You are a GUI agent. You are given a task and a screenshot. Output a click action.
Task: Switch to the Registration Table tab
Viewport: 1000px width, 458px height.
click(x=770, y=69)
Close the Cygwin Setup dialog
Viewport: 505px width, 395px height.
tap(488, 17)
========================================================================
Description of the task ->
Reproduce every entry above word for word, line by line.

Right answer ->
You are a GUI agent. You are given a task and a screenshot. Output a click action.
Task: Switch to the Registration Table tab
Viewport: 1000px width, 458px height.
click(x=770, y=69)
Close the Cygwin Setup dialog
Viewport: 505px width, 395px height.
tap(488, 17)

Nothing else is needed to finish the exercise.